[Stated problem]
Report how many lines in the rows below contain the word "menu", giving only the number.

[Record extracts]
++++++++++++++++++++

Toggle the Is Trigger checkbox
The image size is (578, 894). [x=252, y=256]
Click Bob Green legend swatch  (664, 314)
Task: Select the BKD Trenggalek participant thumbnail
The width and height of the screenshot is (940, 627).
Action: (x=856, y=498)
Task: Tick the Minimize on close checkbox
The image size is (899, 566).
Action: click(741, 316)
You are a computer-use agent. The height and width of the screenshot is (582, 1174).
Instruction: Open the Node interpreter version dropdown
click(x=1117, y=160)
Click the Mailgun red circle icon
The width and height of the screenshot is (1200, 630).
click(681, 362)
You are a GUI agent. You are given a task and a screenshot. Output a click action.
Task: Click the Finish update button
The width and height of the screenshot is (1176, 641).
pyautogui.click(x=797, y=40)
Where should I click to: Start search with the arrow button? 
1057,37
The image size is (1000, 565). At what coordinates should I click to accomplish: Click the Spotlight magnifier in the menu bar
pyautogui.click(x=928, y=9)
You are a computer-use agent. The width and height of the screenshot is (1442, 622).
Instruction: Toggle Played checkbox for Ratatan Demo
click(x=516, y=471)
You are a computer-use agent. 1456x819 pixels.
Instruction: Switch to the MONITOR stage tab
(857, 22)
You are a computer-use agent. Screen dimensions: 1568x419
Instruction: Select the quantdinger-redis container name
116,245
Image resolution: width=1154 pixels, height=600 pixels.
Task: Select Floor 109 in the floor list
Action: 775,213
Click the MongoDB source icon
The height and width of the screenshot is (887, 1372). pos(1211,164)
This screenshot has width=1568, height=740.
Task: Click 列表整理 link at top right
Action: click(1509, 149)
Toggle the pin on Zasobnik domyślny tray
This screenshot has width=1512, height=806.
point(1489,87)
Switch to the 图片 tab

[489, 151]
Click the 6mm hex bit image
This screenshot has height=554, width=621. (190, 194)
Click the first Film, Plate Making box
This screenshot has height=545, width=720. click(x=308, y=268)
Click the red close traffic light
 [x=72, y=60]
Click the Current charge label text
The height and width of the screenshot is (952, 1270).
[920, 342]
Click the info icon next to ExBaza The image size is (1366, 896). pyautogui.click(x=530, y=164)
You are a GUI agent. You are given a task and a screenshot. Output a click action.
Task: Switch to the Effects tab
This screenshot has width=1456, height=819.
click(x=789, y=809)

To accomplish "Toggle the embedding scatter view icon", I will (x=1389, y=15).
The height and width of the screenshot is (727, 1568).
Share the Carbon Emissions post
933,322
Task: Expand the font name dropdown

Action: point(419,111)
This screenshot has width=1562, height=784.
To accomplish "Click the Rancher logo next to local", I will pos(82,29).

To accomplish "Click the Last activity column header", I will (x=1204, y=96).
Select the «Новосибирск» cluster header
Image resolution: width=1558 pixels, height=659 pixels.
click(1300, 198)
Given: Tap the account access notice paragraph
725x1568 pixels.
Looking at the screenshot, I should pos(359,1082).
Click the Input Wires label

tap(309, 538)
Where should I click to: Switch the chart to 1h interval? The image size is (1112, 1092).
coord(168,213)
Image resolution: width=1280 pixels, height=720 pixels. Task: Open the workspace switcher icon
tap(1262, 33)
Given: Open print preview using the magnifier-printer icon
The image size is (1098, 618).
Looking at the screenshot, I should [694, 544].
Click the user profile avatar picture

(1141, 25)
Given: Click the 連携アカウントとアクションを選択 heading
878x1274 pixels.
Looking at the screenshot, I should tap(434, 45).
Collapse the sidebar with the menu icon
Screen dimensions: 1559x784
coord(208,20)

++++++++++++++++++++

[Result of this task]
2